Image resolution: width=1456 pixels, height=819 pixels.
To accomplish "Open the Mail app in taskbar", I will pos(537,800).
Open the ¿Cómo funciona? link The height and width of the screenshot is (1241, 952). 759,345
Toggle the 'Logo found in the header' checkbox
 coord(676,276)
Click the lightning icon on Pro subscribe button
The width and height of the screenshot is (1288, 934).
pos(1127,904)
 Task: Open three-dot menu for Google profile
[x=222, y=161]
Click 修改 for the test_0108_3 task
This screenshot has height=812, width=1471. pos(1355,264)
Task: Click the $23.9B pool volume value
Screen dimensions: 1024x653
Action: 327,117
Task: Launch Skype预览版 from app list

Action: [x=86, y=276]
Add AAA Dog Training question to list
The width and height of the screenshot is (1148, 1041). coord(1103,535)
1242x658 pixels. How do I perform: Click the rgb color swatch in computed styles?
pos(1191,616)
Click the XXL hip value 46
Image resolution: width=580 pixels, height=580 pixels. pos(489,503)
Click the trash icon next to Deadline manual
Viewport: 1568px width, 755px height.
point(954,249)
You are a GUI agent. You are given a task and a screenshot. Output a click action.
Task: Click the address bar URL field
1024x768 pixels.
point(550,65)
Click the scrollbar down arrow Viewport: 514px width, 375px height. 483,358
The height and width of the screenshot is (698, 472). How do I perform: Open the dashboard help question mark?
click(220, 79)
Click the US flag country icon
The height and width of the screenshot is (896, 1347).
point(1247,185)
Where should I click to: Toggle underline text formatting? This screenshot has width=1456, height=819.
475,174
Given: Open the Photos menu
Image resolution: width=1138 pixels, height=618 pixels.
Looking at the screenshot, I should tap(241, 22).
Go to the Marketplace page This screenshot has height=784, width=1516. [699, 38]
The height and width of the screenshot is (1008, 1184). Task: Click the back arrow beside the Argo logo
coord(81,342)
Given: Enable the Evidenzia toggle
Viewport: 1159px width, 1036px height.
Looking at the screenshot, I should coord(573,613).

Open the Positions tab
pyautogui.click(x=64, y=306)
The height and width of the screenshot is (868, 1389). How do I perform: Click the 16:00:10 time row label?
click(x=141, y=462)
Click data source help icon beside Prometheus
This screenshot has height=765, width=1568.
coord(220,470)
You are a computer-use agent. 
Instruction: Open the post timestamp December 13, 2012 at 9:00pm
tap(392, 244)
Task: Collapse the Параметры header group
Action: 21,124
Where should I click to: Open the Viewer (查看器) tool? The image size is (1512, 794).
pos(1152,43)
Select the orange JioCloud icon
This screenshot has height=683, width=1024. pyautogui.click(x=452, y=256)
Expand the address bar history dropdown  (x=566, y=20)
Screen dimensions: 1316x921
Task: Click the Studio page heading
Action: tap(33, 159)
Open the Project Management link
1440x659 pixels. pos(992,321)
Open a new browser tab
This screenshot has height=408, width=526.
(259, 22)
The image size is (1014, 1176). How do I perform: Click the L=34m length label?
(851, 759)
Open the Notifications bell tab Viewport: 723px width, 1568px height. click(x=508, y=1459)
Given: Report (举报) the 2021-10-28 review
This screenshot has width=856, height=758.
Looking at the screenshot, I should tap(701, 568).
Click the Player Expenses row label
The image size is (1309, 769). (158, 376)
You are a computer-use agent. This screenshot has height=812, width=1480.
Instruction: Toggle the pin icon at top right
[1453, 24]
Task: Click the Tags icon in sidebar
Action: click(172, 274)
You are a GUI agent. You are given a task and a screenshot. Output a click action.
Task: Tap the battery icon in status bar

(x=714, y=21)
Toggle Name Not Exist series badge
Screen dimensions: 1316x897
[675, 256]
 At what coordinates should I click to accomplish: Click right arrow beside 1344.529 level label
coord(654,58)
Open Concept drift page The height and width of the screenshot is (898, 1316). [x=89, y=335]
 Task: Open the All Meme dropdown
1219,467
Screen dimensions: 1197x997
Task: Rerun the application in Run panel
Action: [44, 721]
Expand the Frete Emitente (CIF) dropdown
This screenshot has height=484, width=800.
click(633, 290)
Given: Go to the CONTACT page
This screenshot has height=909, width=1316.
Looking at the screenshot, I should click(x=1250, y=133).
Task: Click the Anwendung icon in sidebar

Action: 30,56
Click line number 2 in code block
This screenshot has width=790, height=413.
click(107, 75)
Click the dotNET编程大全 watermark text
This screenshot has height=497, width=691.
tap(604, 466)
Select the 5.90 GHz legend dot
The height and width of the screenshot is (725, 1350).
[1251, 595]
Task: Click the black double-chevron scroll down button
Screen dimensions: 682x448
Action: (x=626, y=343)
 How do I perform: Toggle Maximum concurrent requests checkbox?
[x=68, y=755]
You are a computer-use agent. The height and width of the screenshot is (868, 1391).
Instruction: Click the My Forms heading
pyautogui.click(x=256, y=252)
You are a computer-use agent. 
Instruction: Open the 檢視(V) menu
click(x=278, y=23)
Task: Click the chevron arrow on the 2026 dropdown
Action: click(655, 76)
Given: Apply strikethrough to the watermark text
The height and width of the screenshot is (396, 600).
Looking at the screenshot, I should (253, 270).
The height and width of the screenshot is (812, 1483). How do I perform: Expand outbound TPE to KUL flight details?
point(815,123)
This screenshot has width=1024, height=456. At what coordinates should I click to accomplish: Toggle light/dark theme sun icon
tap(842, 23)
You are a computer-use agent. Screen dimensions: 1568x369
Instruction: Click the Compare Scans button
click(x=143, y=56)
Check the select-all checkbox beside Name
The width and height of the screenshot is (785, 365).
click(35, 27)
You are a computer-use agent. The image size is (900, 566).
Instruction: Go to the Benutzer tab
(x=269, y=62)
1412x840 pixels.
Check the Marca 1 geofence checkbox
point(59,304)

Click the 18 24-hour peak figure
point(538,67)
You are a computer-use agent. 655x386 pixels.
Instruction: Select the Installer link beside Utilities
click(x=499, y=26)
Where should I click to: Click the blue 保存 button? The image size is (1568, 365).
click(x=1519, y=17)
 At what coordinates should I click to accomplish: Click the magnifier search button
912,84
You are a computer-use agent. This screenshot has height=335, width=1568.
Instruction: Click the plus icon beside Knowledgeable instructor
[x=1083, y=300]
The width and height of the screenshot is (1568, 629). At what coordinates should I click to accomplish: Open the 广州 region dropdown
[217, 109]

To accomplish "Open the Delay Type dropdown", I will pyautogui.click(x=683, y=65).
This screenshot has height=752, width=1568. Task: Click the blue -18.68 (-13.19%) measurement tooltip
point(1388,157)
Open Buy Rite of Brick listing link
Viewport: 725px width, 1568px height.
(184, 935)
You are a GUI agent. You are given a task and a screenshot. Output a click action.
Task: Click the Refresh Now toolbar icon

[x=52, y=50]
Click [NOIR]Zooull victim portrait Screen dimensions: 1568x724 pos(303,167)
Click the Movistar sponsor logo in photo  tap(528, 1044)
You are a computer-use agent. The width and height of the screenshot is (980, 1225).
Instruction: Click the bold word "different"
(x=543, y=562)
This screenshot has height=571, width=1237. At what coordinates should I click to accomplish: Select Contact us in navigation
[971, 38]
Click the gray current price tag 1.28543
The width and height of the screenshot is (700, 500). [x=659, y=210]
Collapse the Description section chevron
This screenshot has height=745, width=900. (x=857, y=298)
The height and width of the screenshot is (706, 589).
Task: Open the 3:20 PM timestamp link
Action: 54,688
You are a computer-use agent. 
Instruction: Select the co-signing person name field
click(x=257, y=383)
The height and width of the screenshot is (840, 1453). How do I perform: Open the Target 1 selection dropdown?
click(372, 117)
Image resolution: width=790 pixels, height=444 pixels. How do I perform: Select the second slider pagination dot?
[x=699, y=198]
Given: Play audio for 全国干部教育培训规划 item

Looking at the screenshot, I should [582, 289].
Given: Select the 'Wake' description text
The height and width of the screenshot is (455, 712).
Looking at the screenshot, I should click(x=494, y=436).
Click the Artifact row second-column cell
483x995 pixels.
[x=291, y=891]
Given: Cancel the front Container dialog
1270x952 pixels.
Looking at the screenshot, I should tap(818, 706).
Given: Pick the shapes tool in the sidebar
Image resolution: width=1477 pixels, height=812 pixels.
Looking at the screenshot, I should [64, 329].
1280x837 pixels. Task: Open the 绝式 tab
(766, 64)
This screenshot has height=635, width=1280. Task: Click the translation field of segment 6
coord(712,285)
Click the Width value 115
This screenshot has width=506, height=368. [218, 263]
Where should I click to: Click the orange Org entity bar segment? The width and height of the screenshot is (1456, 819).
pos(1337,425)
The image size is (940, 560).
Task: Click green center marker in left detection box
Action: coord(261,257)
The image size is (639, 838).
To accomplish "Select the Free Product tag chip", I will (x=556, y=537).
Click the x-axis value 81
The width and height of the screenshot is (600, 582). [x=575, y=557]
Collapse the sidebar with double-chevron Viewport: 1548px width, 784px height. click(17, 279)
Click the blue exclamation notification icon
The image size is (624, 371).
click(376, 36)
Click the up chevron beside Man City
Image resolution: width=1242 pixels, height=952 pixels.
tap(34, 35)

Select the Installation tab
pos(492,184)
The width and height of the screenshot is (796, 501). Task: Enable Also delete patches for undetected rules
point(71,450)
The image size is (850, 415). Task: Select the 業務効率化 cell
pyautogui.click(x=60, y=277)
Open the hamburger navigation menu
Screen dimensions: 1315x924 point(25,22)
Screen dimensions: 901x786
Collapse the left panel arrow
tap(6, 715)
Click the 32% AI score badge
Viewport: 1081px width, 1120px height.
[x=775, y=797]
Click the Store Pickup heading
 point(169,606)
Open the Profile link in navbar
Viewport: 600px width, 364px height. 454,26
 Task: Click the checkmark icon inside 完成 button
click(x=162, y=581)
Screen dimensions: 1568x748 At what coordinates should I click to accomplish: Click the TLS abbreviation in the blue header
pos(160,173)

Prompt:
Give the lines of the material as a JSON list of strings, one string per line and no blank lines, beginning at the line containing "Task: Click the black" and continuing through the line containing "click(x=143, y=56)".

Answer below:
[
  "Task: Click the black double-chevron scroll down button",
  "Screen dimensions: 682x448",
  "Action: (x=626, y=343)",
  " How do I perform: Toggle Maximum concurrent requests checkbox?",
  "[x=68, y=755]",
  "You are a computer-use agent. The height and width of the screenshot is (868, 1391).",
  "Instruction: Click the My Forms heading",
  "pyautogui.click(x=256, y=252)",
  "You are a computer-use agent. ",
  "Instruction: Open the 檢視(V) menu",
  "click(x=278, y=23)",
  "Task: Click the chevron arrow on the 2026 dropdown",
  "Action: click(655, 76)",
  "Given: Apply strikethrough to the watermark text",
  "The height and width of the screenshot is (396, 600).",
  "Looking at the screenshot, I should (253, 270).",
  "The height and width of the screenshot is (812, 1483). How do I perform: Expand outbound TPE to KUL flight details?",
  "point(815,123)",
  "This screenshot has width=1024, height=456. At what coordinates should I click to accomplish: Toggle light/dark theme sun icon",
  "tap(842, 23)",
  "You are a computer-use agent. Screen dimensions: 1568x369",
  "Instruction: Click the Compare Scans button",
  "click(x=143, y=56)"
]